» Data extract
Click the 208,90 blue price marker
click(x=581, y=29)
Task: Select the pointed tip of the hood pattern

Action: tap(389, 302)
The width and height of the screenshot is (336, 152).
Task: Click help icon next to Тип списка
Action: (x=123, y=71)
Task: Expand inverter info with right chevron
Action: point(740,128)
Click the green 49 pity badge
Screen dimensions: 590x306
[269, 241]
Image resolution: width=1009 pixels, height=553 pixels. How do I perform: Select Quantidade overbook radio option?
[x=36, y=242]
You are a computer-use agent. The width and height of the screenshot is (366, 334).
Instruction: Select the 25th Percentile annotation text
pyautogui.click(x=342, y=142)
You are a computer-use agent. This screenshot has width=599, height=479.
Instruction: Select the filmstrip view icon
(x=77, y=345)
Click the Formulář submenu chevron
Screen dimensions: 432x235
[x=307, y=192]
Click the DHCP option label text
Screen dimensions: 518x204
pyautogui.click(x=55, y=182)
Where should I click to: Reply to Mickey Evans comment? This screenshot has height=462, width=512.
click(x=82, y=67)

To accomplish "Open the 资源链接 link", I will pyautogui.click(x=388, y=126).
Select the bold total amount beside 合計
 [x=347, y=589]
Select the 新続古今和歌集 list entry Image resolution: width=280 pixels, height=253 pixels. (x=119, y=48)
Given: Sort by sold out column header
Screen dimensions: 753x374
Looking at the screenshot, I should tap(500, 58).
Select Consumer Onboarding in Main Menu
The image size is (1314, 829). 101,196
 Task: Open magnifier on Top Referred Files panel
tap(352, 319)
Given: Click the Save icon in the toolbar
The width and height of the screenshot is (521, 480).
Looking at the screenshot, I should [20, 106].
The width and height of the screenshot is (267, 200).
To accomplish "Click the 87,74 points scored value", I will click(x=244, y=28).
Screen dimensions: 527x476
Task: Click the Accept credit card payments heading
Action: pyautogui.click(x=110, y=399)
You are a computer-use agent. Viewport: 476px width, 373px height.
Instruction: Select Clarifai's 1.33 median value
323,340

» Work request
Copy the records above. Keep every word as it is.

» Result of the task
Click the 208,90 blue price marker
click(x=581, y=29)
Task: Select the pointed tip of the hood pattern

Action: tap(389, 302)
The width and height of the screenshot is (336, 152).
Task: Click help icon next to Тип списка
Action: (x=123, y=71)
Task: Expand inverter info with right chevron
Action: point(740,128)
Click the green 49 pity badge
Screen dimensions: 590x306
[269, 241]
Image resolution: width=1009 pixels, height=553 pixels. How do I perform: Select Quantidade overbook radio option?
[x=36, y=242]
You are a computer-use agent. The width and height of the screenshot is (366, 334).
Instruction: Select the 25th Percentile annotation text
pyautogui.click(x=342, y=142)
You are a computer-use agent. This screenshot has width=599, height=479.
Instruction: Select the filmstrip view icon
(x=77, y=345)
Click the Formulář submenu chevron
Screen dimensions: 432x235
[x=307, y=192]
Click the DHCP option label text
Screen dimensions: 518x204
pyautogui.click(x=55, y=182)
Where should I click to: Reply to Mickey Evans comment? This screenshot has height=462, width=512.
click(x=82, y=67)

To accomplish "Open the 资源链接 link", I will pyautogui.click(x=388, y=126).
Select the bold total amount beside 合計
 [x=347, y=589]
Select the 新続古今和歌集 list entry Image resolution: width=280 pixels, height=253 pixels. (x=119, y=48)
Given: Sort by sold out column header
Screen dimensions: 753x374
Looking at the screenshot, I should tap(500, 58).
Select Consumer Onboarding in Main Menu
The image size is (1314, 829). 101,196
 Task: Open magnifier on Top Referred Files panel
tap(352, 319)
Given: Click the Save icon in the toolbar
The width and height of the screenshot is (521, 480).
Looking at the screenshot, I should [20, 106].
The width and height of the screenshot is (267, 200).
To accomplish "Click the 87,74 points scored value", I will click(x=244, y=28).
Screen dimensions: 527x476
Task: Click the Accept credit card payments heading
Action: pyautogui.click(x=110, y=399)
You are a computer-use agent. Viewport: 476px width, 373px height.
Instruction: Select Clarifai's 1.33 median value
323,340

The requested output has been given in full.